Because the Constitution didn’t include a syllable about such an institution, Hamilton, with his agile legal mind, pounced on Article I, Section 8, which endowed Congress with all powers “necessary and proper” to perform tasks assigned to it in the national charter. Because the Constitution empowered the government to collect taxes and borrow money, Hamilton argued, a central bank might usefully discharge such functions. In this way, he devised a legal doctrine of powers “implied” as well as enumerated in the Constitution.
Aghast at the bank bill, James Madison, then a congressman from Virginia, pored over the Constitution and could not “discover in it the power to incorporate a bank.” Secretary of State Thomas Jefferson was no less horrified by Hamilton’s legal legerdemain. He thought that only measures indispensable to the discharge of enumerated powers should be allowed, not merely those that might prove convenient. He spied how many programs the assertive Hamilton was prepared to drive through the glaring loophole of the “necessary and proper” clause. And he prophesied that for the federal government “to take a single step beyond the boundaries thus specifically drawn ... is to take possession of a boundless field of power.”
After reviewing cogent legal arguments presented by Hamilton and Jefferson, President Washington came down squarely on Hamilton’s side, approving the first central bank.
John Marshall, the famed chief justice, traced the rise of the two-party system to that blistering episode, and American politics soon took on a nastily partisan tone. That the outstanding figures of the two main factions, Hamilton and Jefferson, both belonged to Washington’s cabinet attests to the fundamental disagreements within the country. Hamilton and his Federalist Party espoused a strong federal government, led by a powerful executive branch, and endorsed a liberal reading of the Constitution; although he resisted the label at first, Washington clearly belonged to this camp.
Jefferson and his Republicans (not related to today’s Republicans) advocated states’ rights, a weak federal government and strict construction of the Constitution. The Tea Party can claim legitimate descent from Jefferson and Madison, even though they founded what became the Democratic Party. On the other hand, Washington and Hamilton — founders of no mean stature — embraced an expansive view of the Constitution. That would scarcely sit well with Tea Party advocates, many of whom adhere to the judicial doctrine of originalism — i.e., that any interpretation of the Constitution must abide by the intent of those founders who crafted it.
Of course, had it really been the case that those who wrote the charter could best fathom its true meaning, one would have expected considerable agreement about constitutional matters among those former delegates in Philadelphia who participated in the first federal government. But Hamilton and Madison, the principal co-authors of “The Federalist,” sparred savagely over the Constitution’s provisions for years. Much in the manner of Republicans and Democrats today, Jeffersonians and Hamiltonians battled over exorbitant government debt, customs duties and excise taxes, and the federal aid to business recommended by Hamilton.

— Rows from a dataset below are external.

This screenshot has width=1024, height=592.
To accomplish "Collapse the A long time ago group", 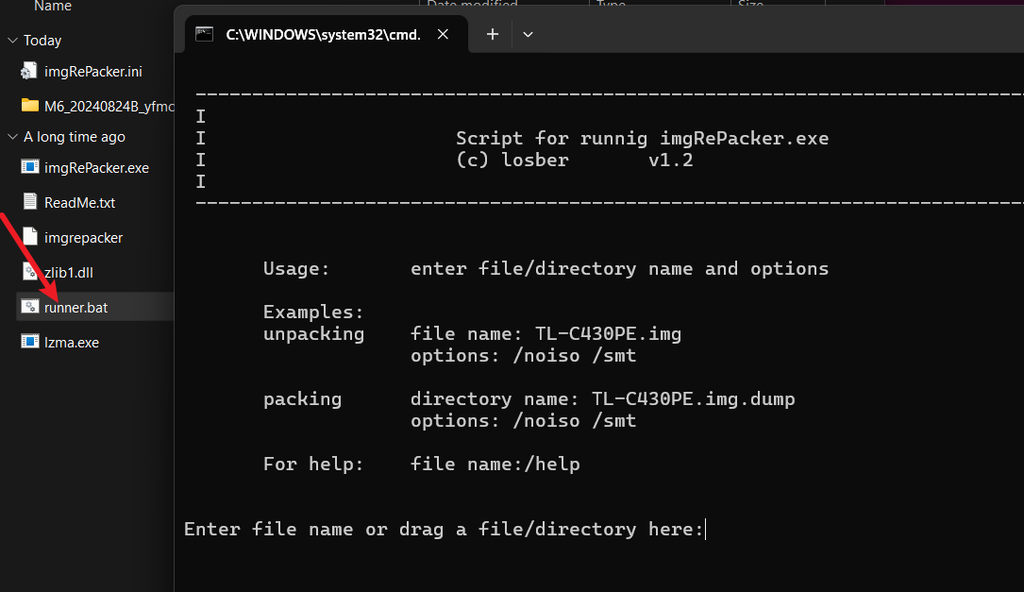I will tap(12, 137).
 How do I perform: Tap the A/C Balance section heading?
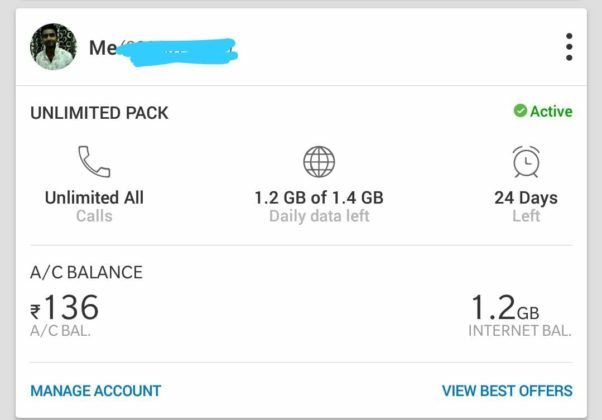tap(86, 272)
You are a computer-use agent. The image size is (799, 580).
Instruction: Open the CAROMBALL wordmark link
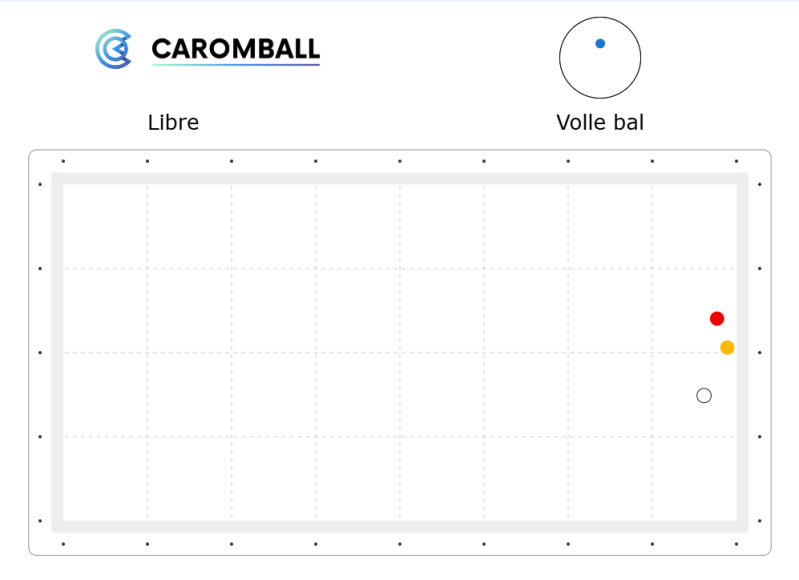tap(235, 49)
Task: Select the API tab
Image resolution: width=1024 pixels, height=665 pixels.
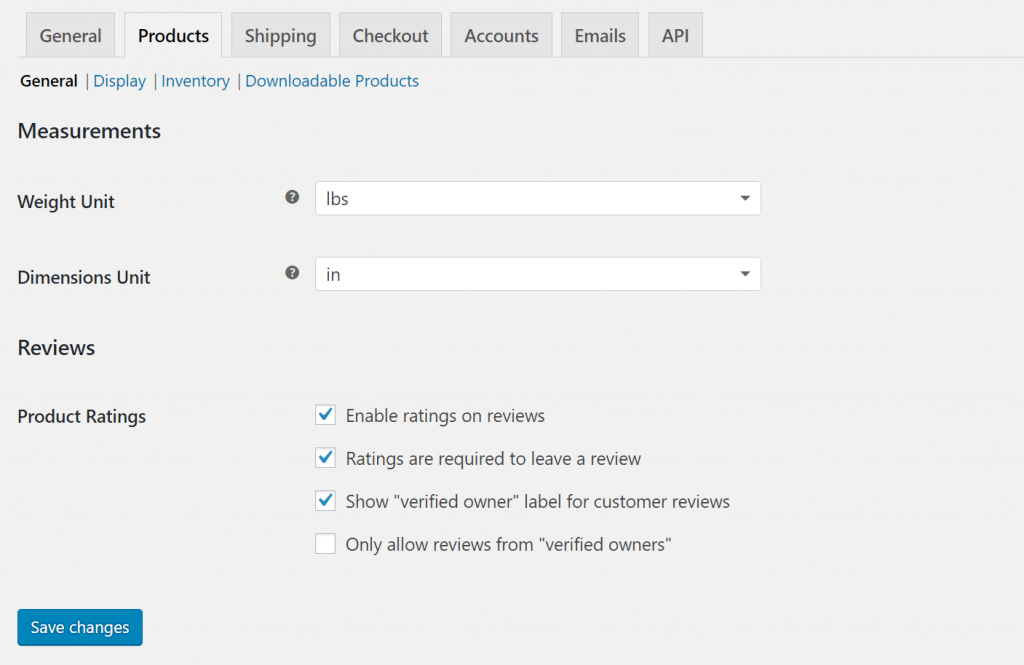Action: (x=675, y=36)
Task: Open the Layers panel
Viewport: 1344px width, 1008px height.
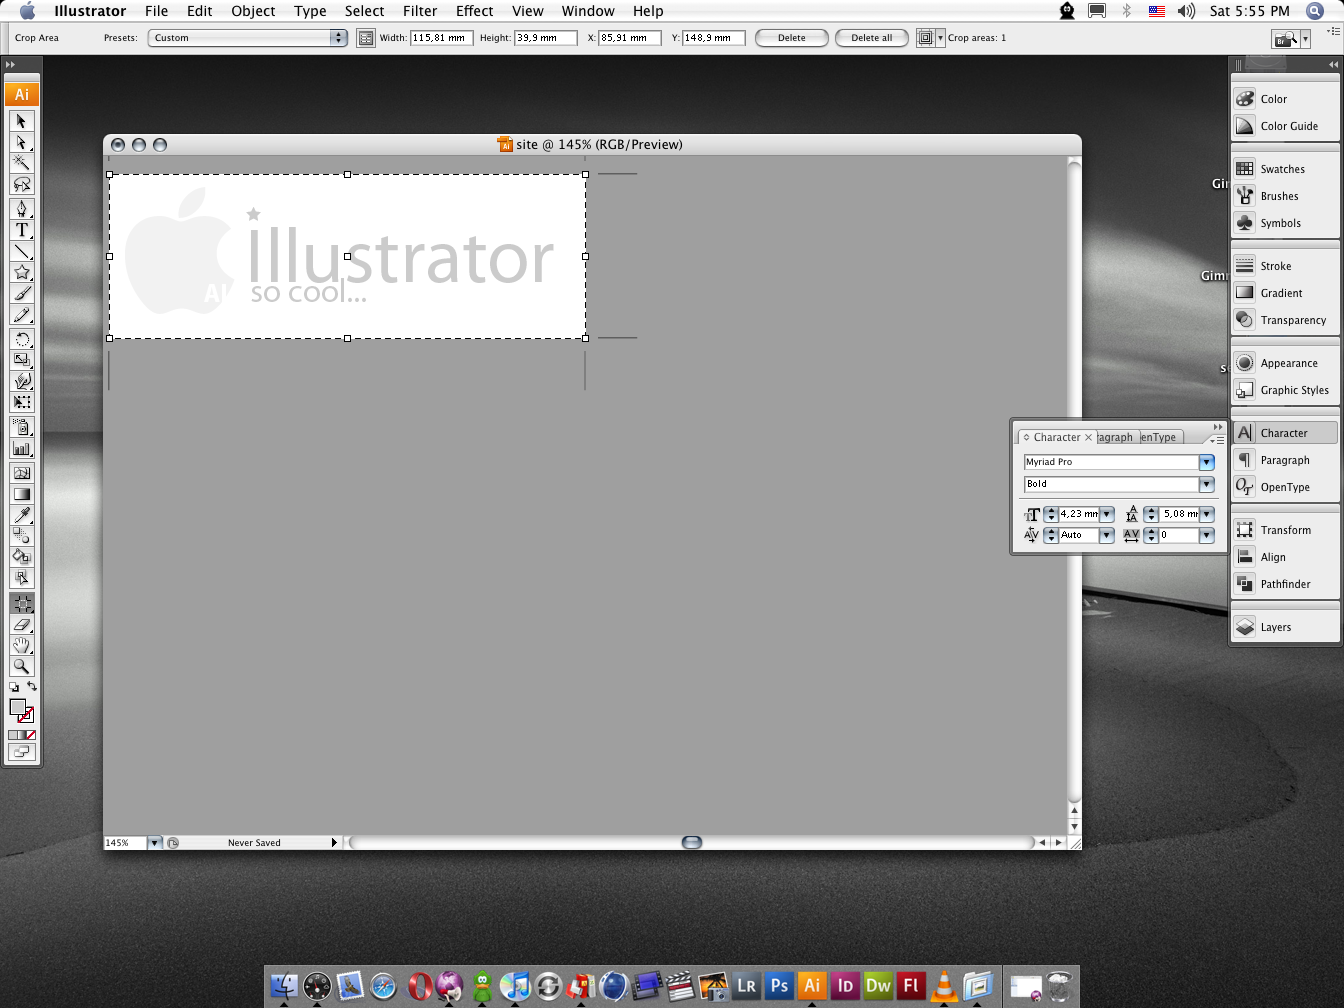Action: [1275, 627]
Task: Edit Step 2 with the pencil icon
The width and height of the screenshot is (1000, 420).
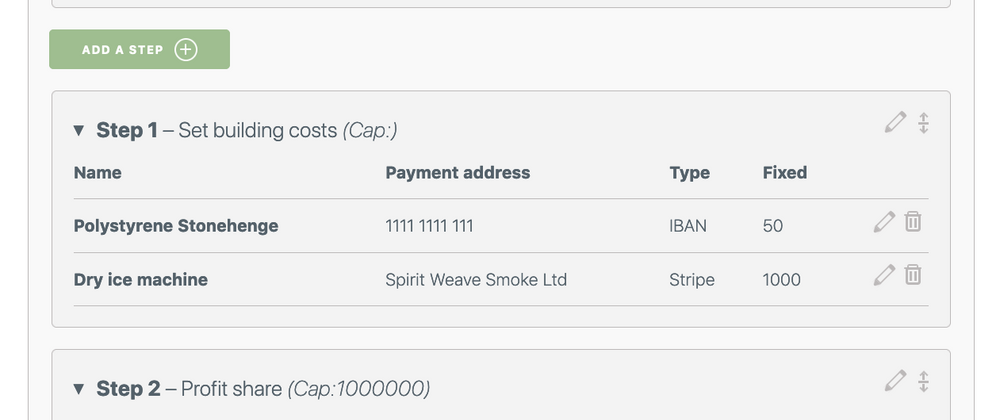Action: point(895,380)
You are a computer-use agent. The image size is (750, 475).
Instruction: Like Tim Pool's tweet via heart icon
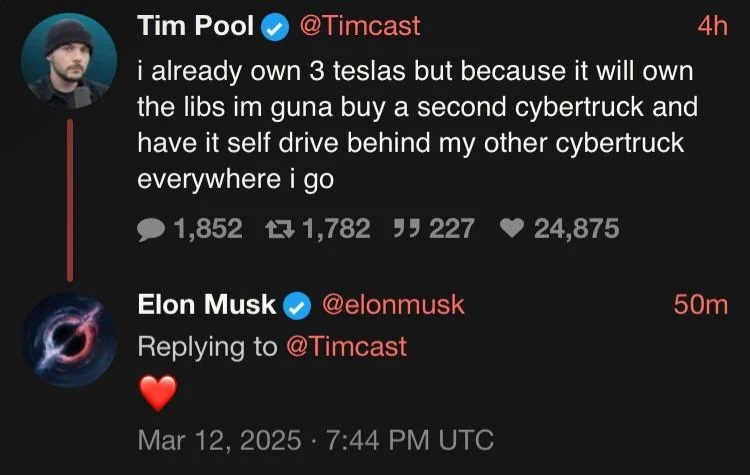click(x=509, y=229)
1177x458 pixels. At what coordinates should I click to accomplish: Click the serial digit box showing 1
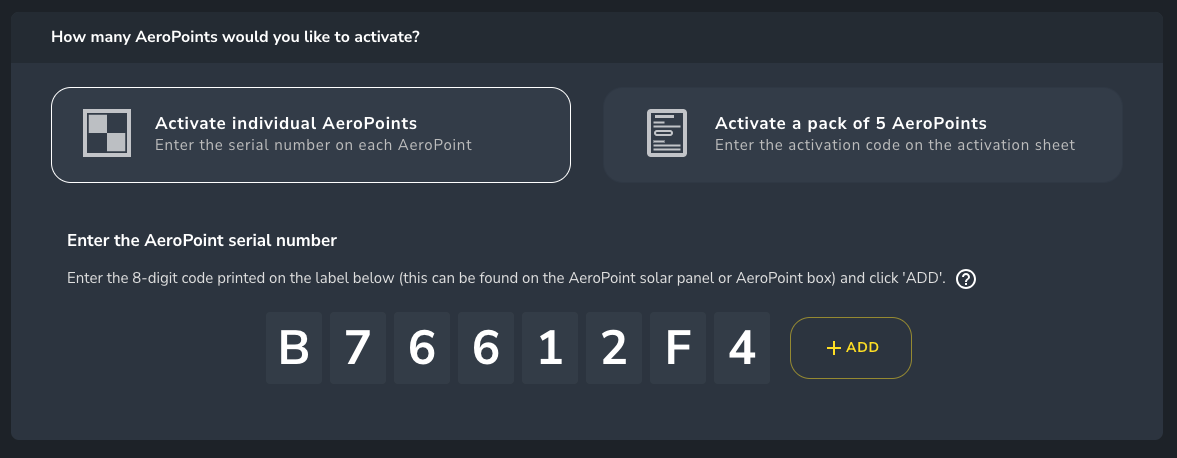(x=550, y=347)
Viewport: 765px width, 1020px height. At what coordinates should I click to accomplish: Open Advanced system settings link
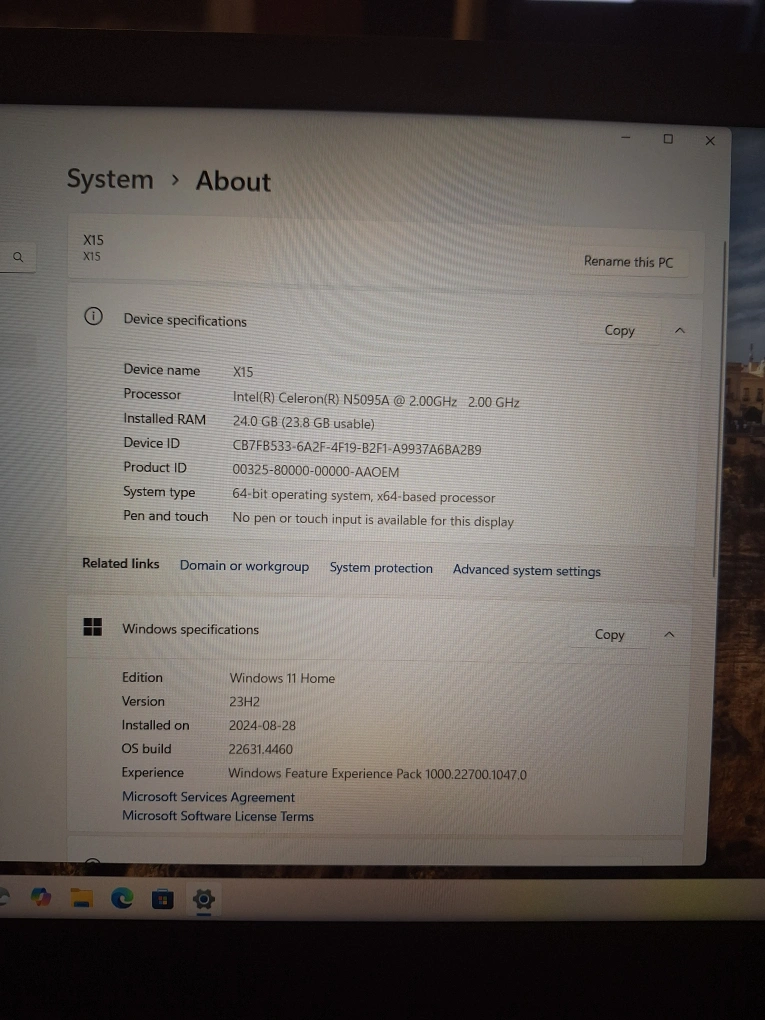click(x=526, y=570)
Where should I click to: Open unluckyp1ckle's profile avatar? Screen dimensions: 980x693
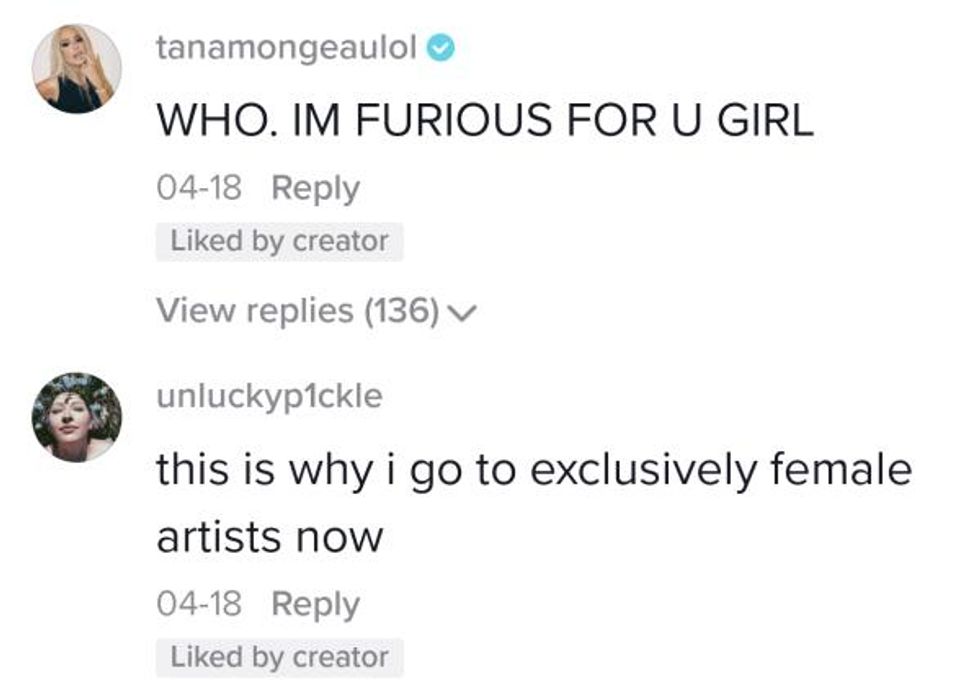(x=76, y=417)
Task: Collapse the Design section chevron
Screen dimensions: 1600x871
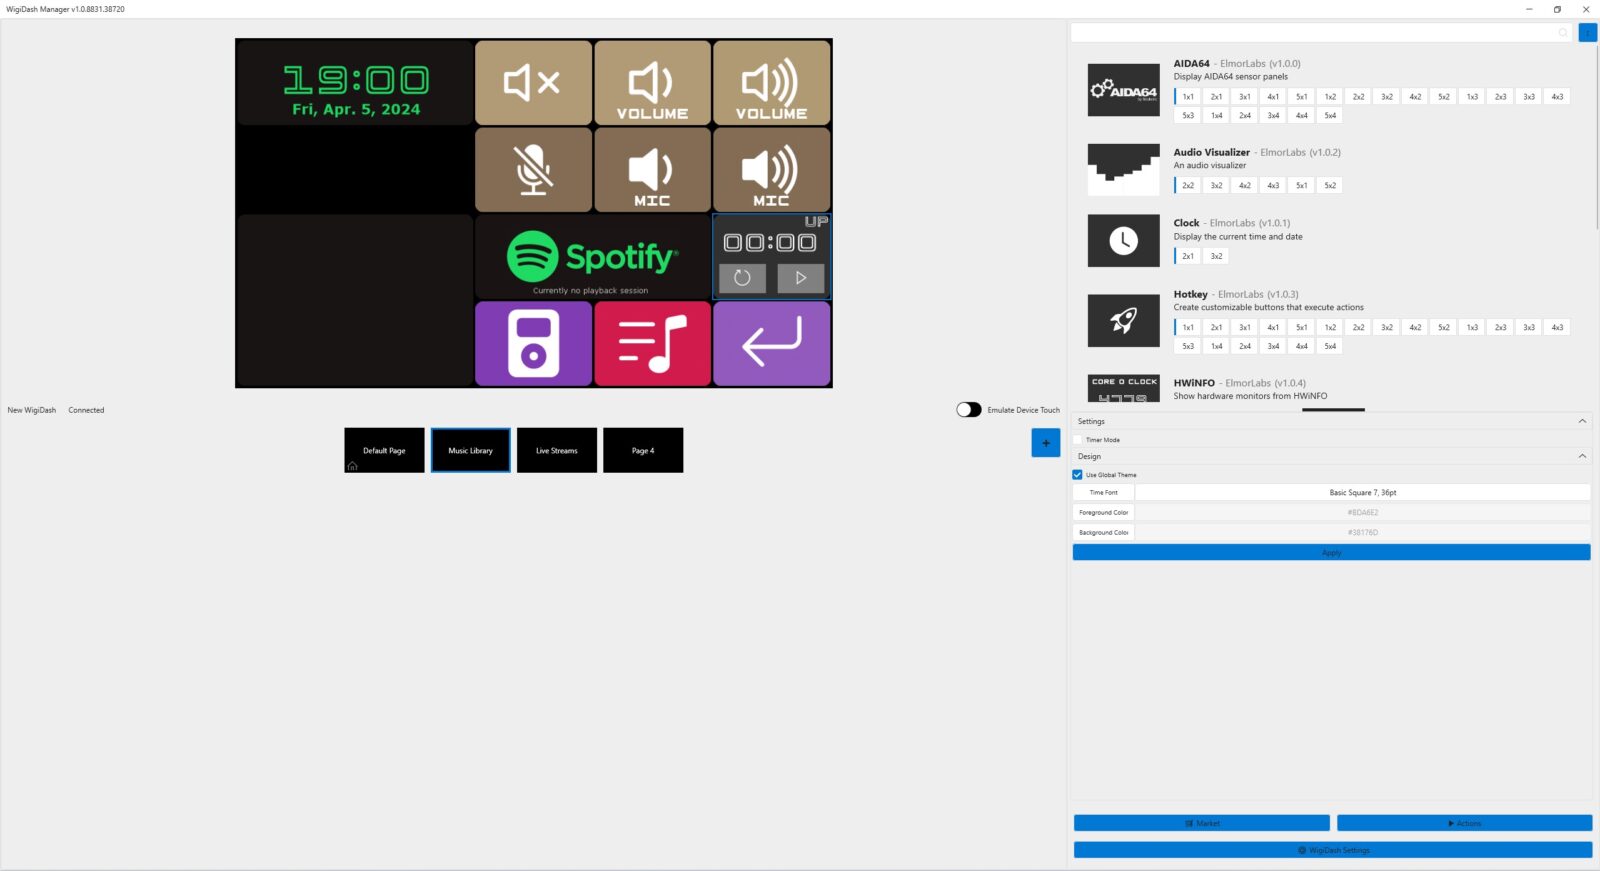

No single group should ever presume to claim special ownership of the founding fathers or the Constitution they wrought with such skill and ingenuity. Those lofty figures, along with the seminal document they brought forth, form a sacred part of our common heritage as Americans. They should be used for the richness and diversity of their arguments, not tampered with for partisan purposes. The Dutch historian Pieter Geyl once famously asserted that history was an argument without an end. Our contentious founders, who could agree on little else, would certainly have agreed on that.
Ron Chernow is the author of “Alexander Hamilton” and the forthcoming “Washington: A Life.”